■ Action item ■
Write out the listing below word for word.

**** Data

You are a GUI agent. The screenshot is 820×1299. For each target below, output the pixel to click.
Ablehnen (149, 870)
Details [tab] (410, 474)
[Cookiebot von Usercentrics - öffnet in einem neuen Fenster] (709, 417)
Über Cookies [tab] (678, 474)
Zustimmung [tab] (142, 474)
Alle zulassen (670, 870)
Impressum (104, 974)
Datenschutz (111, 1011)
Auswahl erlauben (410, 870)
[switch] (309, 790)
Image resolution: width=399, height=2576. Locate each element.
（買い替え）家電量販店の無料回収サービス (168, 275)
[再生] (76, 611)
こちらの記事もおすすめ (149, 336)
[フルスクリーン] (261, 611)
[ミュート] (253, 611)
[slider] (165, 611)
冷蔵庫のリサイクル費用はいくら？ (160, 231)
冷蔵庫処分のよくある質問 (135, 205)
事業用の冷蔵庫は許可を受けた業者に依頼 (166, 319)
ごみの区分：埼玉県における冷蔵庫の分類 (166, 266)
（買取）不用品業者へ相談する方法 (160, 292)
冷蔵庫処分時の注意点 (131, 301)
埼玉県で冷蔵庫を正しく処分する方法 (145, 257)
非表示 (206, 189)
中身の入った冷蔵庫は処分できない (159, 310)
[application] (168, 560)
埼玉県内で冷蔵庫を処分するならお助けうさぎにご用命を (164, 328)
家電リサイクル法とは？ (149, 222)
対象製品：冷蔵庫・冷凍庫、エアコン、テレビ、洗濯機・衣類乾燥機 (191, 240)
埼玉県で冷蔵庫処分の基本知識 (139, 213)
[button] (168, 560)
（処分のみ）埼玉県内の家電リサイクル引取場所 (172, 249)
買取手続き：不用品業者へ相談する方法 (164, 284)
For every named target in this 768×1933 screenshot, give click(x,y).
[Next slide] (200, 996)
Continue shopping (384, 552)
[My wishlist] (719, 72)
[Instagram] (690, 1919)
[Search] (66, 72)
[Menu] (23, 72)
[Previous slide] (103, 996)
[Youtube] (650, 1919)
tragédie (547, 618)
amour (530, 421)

********

■ Problem solution ■
You are a GUI agent. The screenshot is 820×1299. For each target below, output the pixel to click.
Ablehnen (149, 870)
Details [tab] (410, 474)
[Cookiebot von Usercentrics - öffnet in einem neuen Fenster] (709, 417)
Über Cookies [tab] (678, 474)
Zustimmung [tab] (142, 474)
Alle zulassen (670, 870)
Impressum (104, 974)
Datenschutz (111, 1011)
Auswahl erlauben (410, 870)
[switch] (309, 790)
Image resolution: width=399, height=2576. Locate each element.
（買い替え）家電量販店の無料回収サービス (168, 275)
[再生] (76, 611)
こちらの記事もおすすめ (149, 336)
[フルスクリーン] (261, 611)
[ミュート] (253, 611)
[slider] (165, 611)
冷蔵庫のリサイクル費用はいくら？ (160, 231)
冷蔵庫処分のよくある質問 (135, 205)
事業用の冷蔵庫は許可を受けた業者に依頼 (166, 319)
ごみの区分：埼玉県における冷蔵庫の分類 (166, 266)
（買取）不用品業者へ相談する方法 (160, 292)
冷蔵庫処分時の注意点 (131, 301)
埼玉県で冷蔵庫を正しく処分する方法 (145, 257)
非表示 (206, 189)
中身の入った冷蔵庫は処分できない (159, 310)
[application] (168, 560)
埼玉県内で冷蔵庫を処分するならお助けうさぎにご用命を (164, 328)
家電リサイクル法とは？ (149, 222)
対象製品：冷蔵庫・冷凍庫、エアコン、テレビ、洗濯機・衣類乾燥機 (191, 240)
埼玉県で冷蔵庫処分の基本知識 (139, 213)
[button] (168, 560)
（処分のみ）埼玉県内の家電リサイクル引取場所 (172, 249)
買取手続き：不用品業者へ相談する方法 (164, 284)
For every named target in this 768×1933 screenshot, give click(x,y).
[Next slide] (200, 996)
Continue shopping (384, 552)
[My wishlist] (719, 72)
[Instagram] (690, 1919)
[Search] (66, 72)
[Menu] (23, 72)
[Previous slide] (103, 996)
[Youtube] (650, 1919)
tragédie (547, 618)
amour (530, 421)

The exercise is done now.